╔══

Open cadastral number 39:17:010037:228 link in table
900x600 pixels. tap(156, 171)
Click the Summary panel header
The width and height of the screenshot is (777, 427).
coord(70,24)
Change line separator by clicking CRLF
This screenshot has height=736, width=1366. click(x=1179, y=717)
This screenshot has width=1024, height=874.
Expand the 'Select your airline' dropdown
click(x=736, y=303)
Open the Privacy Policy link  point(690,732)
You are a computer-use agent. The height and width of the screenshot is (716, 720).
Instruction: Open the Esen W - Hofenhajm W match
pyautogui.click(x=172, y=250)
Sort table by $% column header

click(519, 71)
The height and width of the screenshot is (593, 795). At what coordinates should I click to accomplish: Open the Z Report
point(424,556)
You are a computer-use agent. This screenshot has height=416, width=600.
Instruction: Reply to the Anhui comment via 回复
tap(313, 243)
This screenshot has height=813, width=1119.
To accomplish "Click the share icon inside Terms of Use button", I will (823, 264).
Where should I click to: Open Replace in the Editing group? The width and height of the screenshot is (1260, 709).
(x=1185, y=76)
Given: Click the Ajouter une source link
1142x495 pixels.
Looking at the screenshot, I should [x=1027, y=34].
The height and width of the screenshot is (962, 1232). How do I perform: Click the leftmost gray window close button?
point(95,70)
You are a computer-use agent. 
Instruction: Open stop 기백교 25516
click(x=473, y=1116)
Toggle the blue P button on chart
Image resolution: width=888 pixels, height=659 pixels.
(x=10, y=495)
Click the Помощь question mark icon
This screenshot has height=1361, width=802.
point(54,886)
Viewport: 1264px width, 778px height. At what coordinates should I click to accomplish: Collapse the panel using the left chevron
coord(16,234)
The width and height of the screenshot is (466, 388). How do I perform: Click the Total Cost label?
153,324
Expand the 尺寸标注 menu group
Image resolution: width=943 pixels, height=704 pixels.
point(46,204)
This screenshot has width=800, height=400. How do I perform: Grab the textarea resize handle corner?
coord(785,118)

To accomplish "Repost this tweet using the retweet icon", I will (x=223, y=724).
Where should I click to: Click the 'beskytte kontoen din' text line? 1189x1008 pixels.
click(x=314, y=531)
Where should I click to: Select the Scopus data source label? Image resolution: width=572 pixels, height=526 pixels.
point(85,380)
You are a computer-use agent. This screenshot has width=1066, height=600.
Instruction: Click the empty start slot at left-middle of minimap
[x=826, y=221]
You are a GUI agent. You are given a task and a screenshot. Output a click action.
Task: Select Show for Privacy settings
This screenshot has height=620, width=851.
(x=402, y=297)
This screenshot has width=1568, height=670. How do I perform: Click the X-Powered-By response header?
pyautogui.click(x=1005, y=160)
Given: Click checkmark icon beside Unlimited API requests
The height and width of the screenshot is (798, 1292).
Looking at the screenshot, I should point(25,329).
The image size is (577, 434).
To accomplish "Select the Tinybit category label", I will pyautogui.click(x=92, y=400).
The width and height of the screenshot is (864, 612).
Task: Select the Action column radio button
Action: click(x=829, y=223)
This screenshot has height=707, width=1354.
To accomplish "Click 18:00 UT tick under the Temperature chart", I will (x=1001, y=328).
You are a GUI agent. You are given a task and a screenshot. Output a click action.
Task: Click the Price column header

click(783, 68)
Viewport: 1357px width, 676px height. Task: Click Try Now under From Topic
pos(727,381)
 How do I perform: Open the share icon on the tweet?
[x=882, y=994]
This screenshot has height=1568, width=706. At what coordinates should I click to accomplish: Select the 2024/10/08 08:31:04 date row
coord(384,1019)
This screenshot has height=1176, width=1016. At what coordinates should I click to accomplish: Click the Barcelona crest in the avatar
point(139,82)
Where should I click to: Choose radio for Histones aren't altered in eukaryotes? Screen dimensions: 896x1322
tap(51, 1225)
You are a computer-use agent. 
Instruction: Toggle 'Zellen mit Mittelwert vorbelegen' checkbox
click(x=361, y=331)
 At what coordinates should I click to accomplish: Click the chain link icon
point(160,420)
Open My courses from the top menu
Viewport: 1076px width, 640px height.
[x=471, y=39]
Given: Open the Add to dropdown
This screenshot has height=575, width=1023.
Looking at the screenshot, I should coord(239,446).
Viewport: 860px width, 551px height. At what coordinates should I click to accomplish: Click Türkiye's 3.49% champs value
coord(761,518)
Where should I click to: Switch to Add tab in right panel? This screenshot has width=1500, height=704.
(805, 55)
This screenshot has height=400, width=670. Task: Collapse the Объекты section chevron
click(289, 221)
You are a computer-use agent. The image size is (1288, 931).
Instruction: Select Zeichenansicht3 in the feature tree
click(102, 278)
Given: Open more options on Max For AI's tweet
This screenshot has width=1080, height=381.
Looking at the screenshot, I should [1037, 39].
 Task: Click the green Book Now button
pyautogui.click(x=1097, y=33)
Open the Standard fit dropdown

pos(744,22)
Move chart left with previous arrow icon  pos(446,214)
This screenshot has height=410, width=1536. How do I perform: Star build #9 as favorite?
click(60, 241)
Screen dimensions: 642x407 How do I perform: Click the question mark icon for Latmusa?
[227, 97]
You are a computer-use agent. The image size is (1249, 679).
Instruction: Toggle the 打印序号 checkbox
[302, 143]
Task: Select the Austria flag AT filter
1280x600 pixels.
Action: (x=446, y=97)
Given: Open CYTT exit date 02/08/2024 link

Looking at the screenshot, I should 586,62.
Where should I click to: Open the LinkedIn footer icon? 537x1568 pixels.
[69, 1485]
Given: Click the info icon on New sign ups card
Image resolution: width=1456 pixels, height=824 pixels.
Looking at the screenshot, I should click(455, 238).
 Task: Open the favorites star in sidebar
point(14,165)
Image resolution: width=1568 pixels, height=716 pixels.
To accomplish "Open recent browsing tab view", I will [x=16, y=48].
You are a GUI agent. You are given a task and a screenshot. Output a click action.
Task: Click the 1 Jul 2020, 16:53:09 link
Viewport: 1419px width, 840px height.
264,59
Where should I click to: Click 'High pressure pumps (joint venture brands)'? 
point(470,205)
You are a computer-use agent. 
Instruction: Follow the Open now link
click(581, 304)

╚══

= AIM OF THE TASK =
Exact copies of the lines from the one with "Screen dimensions: 642x407" through the final line of the listing should be returned, and no other lines.

= SOLUTION TO THIS PROBLEM =
Screen dimensions: 642x407 How do I perform: Click the question mark icon for Latmusa?
[227, 97]
You are a computer-use agent. The image size is (1249, 679).
Instruction: Toggle the 打印序号 checkbox
[302, 143]
Task: Select the Austria flag AT filter
1280x600 pixels.
Action: (x=446, y=97)
Given: Open CYTT exit date 02/08/2024 link

Looking at the screenshot, I should 586,62.
Where should I click to: Open the LinkedIn footer icon? 537x1568 pixels.
[69, 1485]
Given: Click the info icon on New sign ups card
Image resolution: width=1456 pixels, height=824 pixels.
Looking at the screenshot, I should click(455, 238).
 Task: Open the favorites star in sidebar
point(14,165)
Image resolution: width=1568 pixels, height=716 pixels.
To accomplish "Open recent browsing tab view", I will [x=16, y=48].
You are a GUI agent. You are given a task and a screenshot. Output a click action.
Task: Click the 1 Jul 2020, 16:53:09 link
Viewport: 1419px width, 840px height.
264,59
Where should I click to: Click 'High pressure pumps (joint venture brands)'? 
point(470,205)
You are a computer-use agent. 
Instruction: Follow the Open now link
click(581, 304)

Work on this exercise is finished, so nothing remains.